### What you need to do:
a) Decide whether each statement agrees with the renewable forecasting summary below. Answer yes or no for each, and quote the deciding words exactly. (i) The `db.py` module handles persistence using SQLite with WAL. (ii) MAPE is the recommended error metric for solar forecasts. (iii) The import check reported 15 available regions.
b) In the renewable forecasting summary below, what formula sets the drift detection threshold?

### Page extract:
◇ ◇ ◇ ◇ ◇ ◇ ◇

To launch the dashboard, run:

  streamlit run src/renewable/dashboard.py

The dashboard will open in your browser.


---

# Summary

## What We Built

| Module | Purpose | Key Concept |
|--------|---------|-------------|
| `regions.py` | Region definitions | EIA codes + coordinates |
| `eia_renewable.py` | Data fetching | StatsForecast format |
| `open_meteo.py` | Weather integration | Leakage prevention |
| `modeling.py` | Forecasting | Probabilistic intervals |
| `db.py` | Persistence | SQLite with WAL |
| `tasks.py` | Pipeline orchestration | Adaptive CV |
| `dashboard.py` | Visualization | Streamlit + Plotly |

## Key Takeaways

1. **StatsForecast format**: `[unique_id, ds, y]` enables multi-series modeling
2. **No MAPE for renewables**: Solar has zeros - use RMSE/MAE instead
3. **Weather leakage**: Use forecast weather for predictions, not historical
4. **Drift detection**: threshold = baseline_mean + 2 × baseline_std
5. **Adaptive CV**: Adjust window count for short time series

## Next Steps

1. Get an EIA API key and run with real data
2. Launch the dashboard: `streamlit run src/renewable/dashboard.py`
3. Experiment with different regions and fuel types
4. Set up scheduled pipeline runs for production

In [16]:
# Final test - verify all imports work

print("Verifying module imports...")

try:
    from src.renewable import (
        REGIONS,
        FUEL_TYPES,
        EIARenewableFetcher,
        OpenMeteoRenewable,
        RenewableForecastModel,
        RenewablePipelineConfig,
        init_renewable_db,
    )
    print("All imports successful!")
    print(f"\nAvailable regions: {len(REGIONS)}")
    print(f"Available fuel types: {list(FUEL_TYPES.keys())}")
except ImportError as e:
    print(f"Import error: {e}")
    print("\nMake sure you're running from the project root.")

Verifying module imports...
All imports successful!

Available regions: 15
Available fuel types: ['WND', 'SUN']

◇ ◇ ◇ ◇ ◇ ◇ ◇

### Recorded data:
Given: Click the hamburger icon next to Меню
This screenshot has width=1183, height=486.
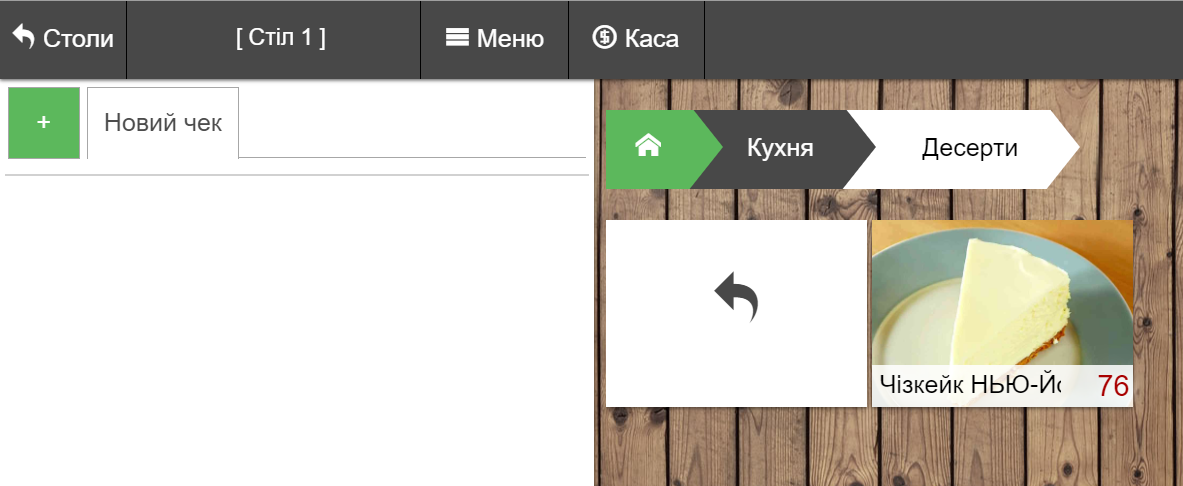Looking at the screenshot, I should pos(457,38).
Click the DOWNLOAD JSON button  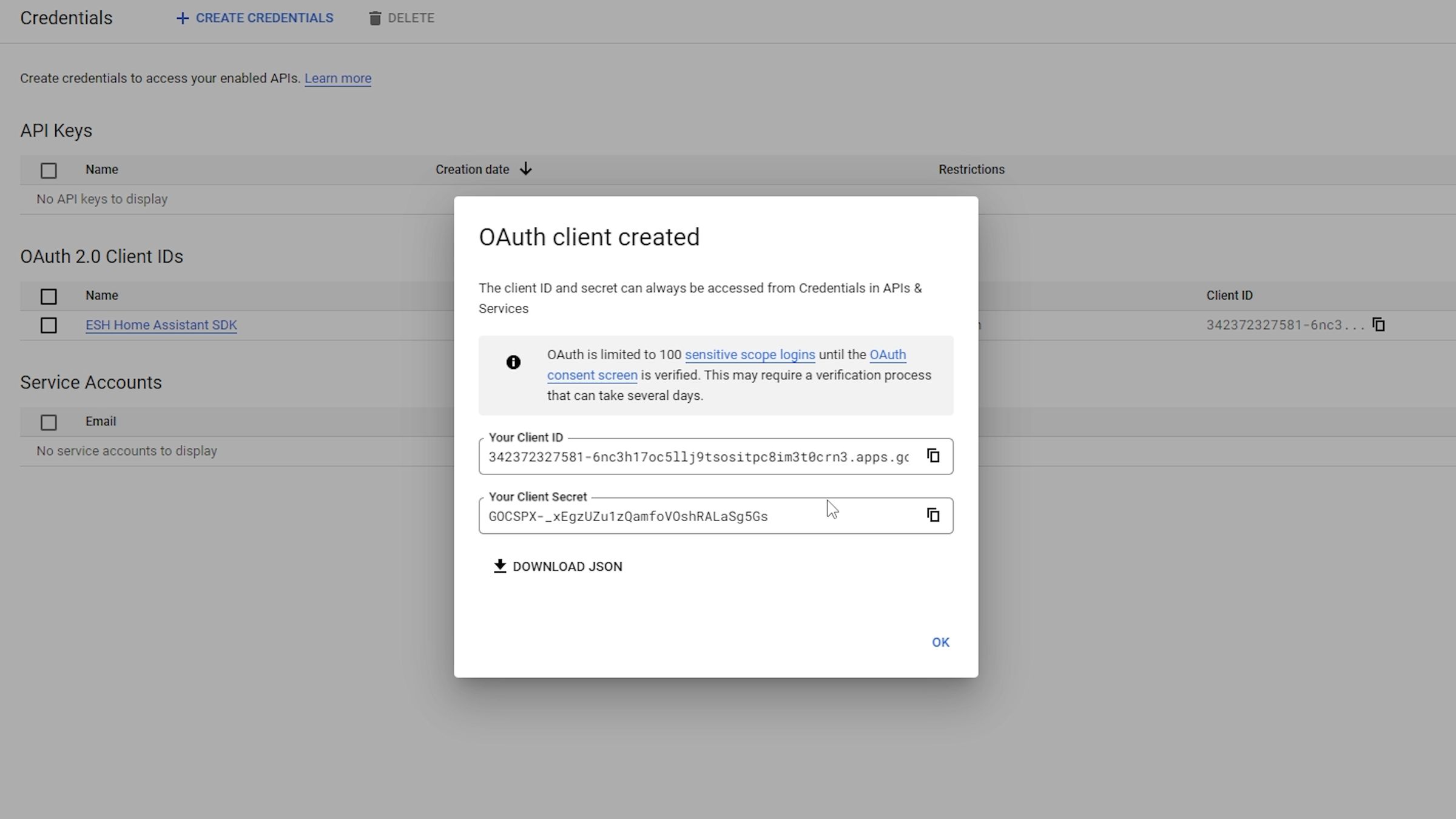click(x=567, y=566)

◇ ◇ ◇ ◇ ◇ ◇ ◇

### The results:
a)
(i) Yes: "SQLite with WAL"
(ii) No: "No MAPE for renewables**: Solar has zeros - use RMSE/MAE instead"
(iii) Yes: "Available regions: 15"

b) threshold = baseline_mean + 2 × baseline_std